B.A. in English Goals (Approved -January 10, 2017)
Social Construction
Students will understand that the meaning of any given word or text is established through a continuing process of social interaction, negotiation, consensus, and dissent. Students will examine how meaning is made in relation to texts of various literary, rhetorical, and linguistic genres in their various contexts.
Intertextuality
Students will understand that texts, in all of their forms, must be read in relationship to relevant contexts (historical, linguistic, social, political, personal) and in relationship to one another. Students will demonstrate intertextual thinking by analyzing how texts relate to these broader contexts and by producing their own texts in ways that attend to text-context relationships.
Writing
Students will understand that writing is a process of social and intertextual engagement that requires writers to negotiate the possibilities and demands of participation within a given context.

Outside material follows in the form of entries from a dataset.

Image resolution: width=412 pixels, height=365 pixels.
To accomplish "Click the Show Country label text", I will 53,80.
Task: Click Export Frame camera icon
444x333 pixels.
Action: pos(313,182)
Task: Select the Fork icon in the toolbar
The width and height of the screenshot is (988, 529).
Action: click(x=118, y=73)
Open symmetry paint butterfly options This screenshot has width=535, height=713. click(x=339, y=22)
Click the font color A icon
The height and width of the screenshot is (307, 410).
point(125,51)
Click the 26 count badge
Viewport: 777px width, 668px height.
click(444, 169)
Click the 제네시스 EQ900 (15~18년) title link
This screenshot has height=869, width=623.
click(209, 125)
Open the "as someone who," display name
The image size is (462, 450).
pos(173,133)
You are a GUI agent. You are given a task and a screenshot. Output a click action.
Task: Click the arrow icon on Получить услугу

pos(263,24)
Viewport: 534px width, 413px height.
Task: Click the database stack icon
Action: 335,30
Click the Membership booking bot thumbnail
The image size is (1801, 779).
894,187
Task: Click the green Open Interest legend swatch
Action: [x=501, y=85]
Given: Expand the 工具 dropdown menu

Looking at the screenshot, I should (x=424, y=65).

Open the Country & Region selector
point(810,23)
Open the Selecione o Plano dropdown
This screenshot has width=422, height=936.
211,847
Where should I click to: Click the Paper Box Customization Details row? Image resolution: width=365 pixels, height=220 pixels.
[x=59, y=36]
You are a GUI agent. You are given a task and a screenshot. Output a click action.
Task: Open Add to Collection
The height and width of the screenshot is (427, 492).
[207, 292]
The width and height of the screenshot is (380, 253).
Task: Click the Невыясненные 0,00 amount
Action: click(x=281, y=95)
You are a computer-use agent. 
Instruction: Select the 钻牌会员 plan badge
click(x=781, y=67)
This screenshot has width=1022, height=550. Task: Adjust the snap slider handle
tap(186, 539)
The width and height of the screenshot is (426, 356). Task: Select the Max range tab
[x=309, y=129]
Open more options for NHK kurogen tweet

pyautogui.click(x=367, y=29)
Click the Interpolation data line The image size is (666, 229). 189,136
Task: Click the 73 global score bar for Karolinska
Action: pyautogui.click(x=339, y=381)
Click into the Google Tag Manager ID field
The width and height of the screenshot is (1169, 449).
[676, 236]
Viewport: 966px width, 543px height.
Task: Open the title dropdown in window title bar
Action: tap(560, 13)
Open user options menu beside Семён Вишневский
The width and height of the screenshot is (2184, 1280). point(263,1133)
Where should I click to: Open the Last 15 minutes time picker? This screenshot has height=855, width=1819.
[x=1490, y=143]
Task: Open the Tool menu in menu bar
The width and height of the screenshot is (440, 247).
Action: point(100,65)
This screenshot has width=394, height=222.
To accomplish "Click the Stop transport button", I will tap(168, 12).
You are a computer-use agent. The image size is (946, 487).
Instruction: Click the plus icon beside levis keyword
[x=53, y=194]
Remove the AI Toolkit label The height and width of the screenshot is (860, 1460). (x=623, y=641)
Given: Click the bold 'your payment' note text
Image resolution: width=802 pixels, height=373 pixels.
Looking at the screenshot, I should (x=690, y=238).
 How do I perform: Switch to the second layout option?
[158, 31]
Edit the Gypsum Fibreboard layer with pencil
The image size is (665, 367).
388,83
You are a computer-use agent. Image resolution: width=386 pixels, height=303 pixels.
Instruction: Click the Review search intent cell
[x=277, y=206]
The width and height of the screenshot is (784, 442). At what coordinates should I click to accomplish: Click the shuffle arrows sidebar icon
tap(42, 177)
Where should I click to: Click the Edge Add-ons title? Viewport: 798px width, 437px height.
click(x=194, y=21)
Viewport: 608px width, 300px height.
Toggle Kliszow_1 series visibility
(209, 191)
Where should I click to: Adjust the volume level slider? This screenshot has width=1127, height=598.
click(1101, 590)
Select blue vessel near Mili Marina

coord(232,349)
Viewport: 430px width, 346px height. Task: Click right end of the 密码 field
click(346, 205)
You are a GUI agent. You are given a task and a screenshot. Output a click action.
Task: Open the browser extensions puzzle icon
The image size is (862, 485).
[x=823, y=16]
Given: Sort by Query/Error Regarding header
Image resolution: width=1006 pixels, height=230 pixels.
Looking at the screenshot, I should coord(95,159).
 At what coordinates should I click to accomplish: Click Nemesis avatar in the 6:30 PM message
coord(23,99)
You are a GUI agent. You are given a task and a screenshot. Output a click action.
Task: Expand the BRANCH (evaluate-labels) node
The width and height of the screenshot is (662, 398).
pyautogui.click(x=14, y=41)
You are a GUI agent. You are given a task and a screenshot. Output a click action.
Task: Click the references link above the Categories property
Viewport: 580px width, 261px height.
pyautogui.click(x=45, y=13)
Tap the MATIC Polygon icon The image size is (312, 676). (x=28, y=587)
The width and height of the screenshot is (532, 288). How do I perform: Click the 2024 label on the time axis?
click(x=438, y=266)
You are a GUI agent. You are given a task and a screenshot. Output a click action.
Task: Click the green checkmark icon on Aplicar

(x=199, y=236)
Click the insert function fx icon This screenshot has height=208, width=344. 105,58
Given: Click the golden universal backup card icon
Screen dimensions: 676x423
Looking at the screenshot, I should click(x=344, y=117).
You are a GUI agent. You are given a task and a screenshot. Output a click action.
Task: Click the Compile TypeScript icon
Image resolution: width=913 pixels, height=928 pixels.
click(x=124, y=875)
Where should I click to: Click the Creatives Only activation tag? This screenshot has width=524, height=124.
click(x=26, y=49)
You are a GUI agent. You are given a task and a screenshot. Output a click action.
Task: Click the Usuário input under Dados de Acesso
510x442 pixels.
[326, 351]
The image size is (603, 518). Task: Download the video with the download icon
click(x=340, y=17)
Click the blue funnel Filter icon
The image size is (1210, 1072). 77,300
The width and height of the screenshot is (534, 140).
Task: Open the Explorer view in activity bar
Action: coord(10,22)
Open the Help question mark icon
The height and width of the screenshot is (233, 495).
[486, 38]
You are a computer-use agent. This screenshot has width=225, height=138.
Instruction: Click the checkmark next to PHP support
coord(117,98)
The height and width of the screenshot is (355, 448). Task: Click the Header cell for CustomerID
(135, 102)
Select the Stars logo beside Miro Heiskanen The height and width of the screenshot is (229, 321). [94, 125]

As writers, students will recognize and apply (and sometimes revise, critique, and resist) the elements of various genres and rhetorical and stylistic conventions in realizing their purposes.
Diversity
Students will understand that the social, political, economic, and cultural value of different English literary, linguistic, and rhetorical conventions result from uneven power relations within a diverse society. Students will engage in meaningful collaborations and critical dialogues with peers and faculty from a range of communities and perspectives in order to analyze and produce various types of texts that examine (and sometimes revise, critique, and resist) the varied and complex uses of the English language and its varieties.
Theory
Students will understand that theoretical and aesthetic traditions and frameworks of thought necessarily shape the interpretation and creation of texts, and the production of new knowledge. Students will engage in a range of methodological approaches, actively theorizing their own reading and writing practices in a variety of intellectual, rhetorical, and aesthetic contexts.
Semantic Multiplicity
Students will understand that texts and language are rich, multiplicitous, and ambivalent in their meaning. Students will learn to uncover and engage these multiple meanings through analysis and production of textual and linguistic details, including literary tropes, generic conventions, rhetorical modalities, and linguistic registers.
Textual Historicity
Students will learn to think historically about texts from the meaning of individual words to the emergence, flourishing, and transformation of literary genres. They will examine how aesthetic sensibilities, beliefs and values change along with the English language and the cultures that use it.
Research
Students will understand that research in English Studies begins with an inquiry question or problem that needs to be solved and involves engaging sources in a conversation rather than using them for unquestioned answers. Students will generate inquiry questions to launch their individual research and creative/imaginative projects and follow discipline-specific methodologies to produce meaningful research and original imaginative writing in their field.